C’est à lui que les éditions Actes Sud consacrent aujourd’hui un livre important. Important parce qu’il n’est ni la simple biographie d’un musicien hors pair au parcours original et d’une richesse incroyable, ni l’histoire d’une troupe de théâtre, fondée par Ariane Mnouchkine, qui marque depuis plus de cinquante ans le monde des tréteaux. Il est tout cela à la fois, et beaucoup plus. L’auteur, Pierre Longuenesse, prend à bras-le-corps tout ce que l’on voit et entend sur une scène : la voix des comédiens, leur respiration, la pulsation des corps, l’intensité des regards, les circulations dans l’espace, mais aussi les mouvements des tissus et des décors, le bruissement des étoffes, tout cela pour nous raconter comment la musique est au cœur de ce théâtre-là. Le chapitre consacré aux rapports entre la voix du comédien, le sens et le rythme des mots, et les sons produits par le musicien est tout à fait formidable. À la fois très savante car il y est question d’accentuation suivant les langues, de prosodie grecque, de rythmique liée à la traduction, mais aussi très concrète, énonçant des principes de jeu qui sont d’une évidente simplicité : « L’acteur ne parle pas en bougeant, ne bouge pas en parlant. Il vit, il se meut, puis s’immobilise en une station dynamique, souvent face au public, pour prendre la parole. »
En se proposant de parler de musique, l’auteur bien sûr parle de théâtre, de tout le théâtre, puisque la musique en est un élément constitutif et non une simple illustration ou un accompagnement sonore. À travers le parcours de Jean-Jacques Lemêtre, raconté depuis l’enfance, il nous montre comment la musique a pris petit à petit mais très tôt toute la place dans ce grand corps breton pour en devenir là encore un élément constitutif. La musique, mais toutes les musiques : traditionnelles, contemporaines, régionales, venues de tous les coins du monde, produites de toutes les manières possibles, instrumentales, vocales, corporelles ou électro-acoustiques. À 17 ans, il découvre l’univers de Moondog, le grand musicien toujours vêtu en Viking qui créait des attroupements à New York dans les années 50 en chantant et en jouant d’instruments de musique bizarres.
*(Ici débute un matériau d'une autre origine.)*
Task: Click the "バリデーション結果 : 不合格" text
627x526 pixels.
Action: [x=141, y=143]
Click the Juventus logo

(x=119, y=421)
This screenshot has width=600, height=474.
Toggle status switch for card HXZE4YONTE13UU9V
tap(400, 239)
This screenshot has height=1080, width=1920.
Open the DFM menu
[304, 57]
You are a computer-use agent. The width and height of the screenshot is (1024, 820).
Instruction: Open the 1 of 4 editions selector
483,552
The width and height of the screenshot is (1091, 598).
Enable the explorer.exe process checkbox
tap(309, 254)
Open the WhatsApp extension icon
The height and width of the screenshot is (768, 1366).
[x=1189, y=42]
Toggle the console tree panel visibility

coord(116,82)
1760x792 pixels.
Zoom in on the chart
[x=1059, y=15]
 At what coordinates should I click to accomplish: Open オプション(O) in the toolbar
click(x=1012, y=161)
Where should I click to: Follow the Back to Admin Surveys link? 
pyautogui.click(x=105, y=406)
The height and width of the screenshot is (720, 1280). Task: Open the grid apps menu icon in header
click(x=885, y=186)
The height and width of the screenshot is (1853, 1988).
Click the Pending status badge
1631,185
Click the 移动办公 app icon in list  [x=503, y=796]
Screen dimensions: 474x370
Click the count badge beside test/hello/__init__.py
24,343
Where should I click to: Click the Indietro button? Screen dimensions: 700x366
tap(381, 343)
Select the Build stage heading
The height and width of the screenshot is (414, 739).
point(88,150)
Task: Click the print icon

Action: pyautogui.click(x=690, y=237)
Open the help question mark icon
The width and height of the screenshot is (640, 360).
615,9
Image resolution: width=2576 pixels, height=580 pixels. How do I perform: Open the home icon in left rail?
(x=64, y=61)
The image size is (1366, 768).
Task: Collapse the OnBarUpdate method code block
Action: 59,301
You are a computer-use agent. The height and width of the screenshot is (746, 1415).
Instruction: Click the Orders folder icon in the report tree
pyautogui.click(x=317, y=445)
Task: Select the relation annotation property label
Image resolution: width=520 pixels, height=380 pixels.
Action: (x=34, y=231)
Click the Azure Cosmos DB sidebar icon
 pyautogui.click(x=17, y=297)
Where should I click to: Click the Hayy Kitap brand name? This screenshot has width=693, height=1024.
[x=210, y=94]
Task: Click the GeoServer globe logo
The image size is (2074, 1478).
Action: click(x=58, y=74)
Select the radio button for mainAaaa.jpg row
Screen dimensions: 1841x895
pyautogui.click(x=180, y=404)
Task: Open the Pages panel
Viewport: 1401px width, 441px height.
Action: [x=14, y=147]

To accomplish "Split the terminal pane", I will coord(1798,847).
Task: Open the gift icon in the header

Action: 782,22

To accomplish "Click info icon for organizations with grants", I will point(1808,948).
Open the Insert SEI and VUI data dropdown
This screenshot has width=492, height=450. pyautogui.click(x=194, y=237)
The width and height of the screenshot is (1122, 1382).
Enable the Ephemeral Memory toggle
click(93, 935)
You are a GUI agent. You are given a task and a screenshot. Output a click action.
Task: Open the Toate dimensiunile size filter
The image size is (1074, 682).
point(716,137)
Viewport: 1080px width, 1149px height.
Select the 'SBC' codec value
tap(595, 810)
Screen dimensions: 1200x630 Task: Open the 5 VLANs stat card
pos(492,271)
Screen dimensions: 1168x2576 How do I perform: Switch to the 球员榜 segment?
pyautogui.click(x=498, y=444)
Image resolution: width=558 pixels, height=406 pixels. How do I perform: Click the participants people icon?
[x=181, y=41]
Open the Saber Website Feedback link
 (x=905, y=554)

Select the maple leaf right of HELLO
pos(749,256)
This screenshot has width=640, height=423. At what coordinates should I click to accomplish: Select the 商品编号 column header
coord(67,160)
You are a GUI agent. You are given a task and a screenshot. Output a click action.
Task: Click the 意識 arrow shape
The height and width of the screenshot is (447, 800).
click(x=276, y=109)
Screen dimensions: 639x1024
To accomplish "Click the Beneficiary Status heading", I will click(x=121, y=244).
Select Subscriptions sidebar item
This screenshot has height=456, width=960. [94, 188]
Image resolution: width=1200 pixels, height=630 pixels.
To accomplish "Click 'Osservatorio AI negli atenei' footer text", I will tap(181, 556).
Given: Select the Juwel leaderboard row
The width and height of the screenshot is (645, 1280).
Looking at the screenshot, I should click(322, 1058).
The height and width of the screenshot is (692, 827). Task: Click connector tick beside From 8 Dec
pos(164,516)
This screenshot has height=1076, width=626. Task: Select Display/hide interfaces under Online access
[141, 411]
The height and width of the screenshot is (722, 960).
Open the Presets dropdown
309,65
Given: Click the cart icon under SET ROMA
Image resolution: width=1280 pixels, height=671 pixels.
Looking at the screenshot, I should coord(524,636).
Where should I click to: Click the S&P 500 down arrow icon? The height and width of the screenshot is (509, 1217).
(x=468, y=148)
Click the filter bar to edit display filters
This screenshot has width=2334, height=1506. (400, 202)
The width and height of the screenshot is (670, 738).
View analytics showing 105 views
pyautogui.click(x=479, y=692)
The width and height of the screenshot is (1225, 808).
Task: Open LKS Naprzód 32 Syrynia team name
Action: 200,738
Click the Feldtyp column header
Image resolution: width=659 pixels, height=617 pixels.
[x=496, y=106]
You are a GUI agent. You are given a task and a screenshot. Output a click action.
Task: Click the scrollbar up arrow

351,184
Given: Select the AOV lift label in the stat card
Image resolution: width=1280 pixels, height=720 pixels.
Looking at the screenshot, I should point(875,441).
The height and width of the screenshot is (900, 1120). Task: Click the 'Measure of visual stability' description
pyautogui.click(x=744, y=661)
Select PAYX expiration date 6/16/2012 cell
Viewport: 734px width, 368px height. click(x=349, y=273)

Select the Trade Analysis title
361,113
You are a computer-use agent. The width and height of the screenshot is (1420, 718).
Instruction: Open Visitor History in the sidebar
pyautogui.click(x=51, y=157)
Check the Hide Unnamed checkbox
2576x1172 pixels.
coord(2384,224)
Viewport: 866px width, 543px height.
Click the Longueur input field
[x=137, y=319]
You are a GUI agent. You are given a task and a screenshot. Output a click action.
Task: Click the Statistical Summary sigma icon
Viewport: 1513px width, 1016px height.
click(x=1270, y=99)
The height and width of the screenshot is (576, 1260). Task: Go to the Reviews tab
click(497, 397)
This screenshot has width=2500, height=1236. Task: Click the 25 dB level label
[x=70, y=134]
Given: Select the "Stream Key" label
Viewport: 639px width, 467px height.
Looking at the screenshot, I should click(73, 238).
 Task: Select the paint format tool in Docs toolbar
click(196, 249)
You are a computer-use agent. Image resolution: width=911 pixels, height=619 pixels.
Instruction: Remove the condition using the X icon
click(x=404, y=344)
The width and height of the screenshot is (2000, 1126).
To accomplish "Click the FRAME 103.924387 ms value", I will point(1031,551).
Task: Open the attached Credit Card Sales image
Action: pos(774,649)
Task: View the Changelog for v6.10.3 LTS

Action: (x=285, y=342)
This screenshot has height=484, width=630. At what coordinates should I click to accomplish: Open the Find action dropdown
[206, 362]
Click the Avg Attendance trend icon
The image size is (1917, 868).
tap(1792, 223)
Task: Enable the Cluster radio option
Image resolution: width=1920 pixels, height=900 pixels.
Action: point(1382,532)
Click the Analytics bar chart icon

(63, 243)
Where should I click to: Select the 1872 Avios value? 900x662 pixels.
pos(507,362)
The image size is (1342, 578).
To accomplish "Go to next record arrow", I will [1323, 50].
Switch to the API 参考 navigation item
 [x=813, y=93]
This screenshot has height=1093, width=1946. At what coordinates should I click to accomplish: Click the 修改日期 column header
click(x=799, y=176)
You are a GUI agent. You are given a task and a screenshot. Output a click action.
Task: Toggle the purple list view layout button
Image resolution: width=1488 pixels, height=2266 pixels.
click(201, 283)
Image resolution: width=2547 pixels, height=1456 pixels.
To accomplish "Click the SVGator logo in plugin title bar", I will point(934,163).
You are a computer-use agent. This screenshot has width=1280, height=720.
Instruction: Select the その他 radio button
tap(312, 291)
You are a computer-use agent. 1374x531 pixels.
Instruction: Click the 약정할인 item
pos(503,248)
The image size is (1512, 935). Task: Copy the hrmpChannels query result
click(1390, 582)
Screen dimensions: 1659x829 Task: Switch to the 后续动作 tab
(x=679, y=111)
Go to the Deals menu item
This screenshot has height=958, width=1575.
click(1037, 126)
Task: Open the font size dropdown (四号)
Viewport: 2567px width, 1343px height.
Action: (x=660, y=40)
Et le musicien se passionne, forcément, pour les instruments qui produisent ces sons ; au point d’en inventer lui-même pour obtenir ceux qui lui manquent. « On comprend, de fait, pourquoi son atelier contient aujourd’hui plus de deux mille huit cents instruments ; lorsqu’on y pénètre, on y sent une atmosphère qui tient à la fois du grenier de rêve et de la caverne chamanique : tout y est jeu de construction, et en même temps tous les instruments transportent avec eux le fantôme d’une voix, d’un corps, d’une histoire.  »
Mais il ne garde pas tout cela pour lui. Et la seconde partie du livre, intitulée « Jean-Jacques Lemêtre pédagogue », reprend en détail les exercices et la méthode suivie par le musicien lors des sessions de formation qu’il encadre à travers le monde. Destinées à faire comprendre que le théâtre est un tout, qu’il part du corps de l’acteur, corps mobile et corps sonore, pour porter une histoire et raconter encore et encore le destin amoureux et tragique des hommes : « La musique de théâtre n’accompagne pas, elle n’illustre pas, elle ne décore pas, elle est la voix qui dit au personnage errant dans le théâtre : je t’écoute, je t’entends, je transforme tes cris, tes grincements, ta douleur, tes angoisses, en tempêtes majestueuses. »

Patrick Gay-Bellile

Jouer avec la musique : Jean-Jacques
Lemêtre et le Théâtre du Soleil

de Pierre Longuenesse
Actes Sud-Papiers, 272 pages, 21

Musique au cœur Par Patrick Gay Bellile
Le Matricule des Anges n°193 , mai 2018.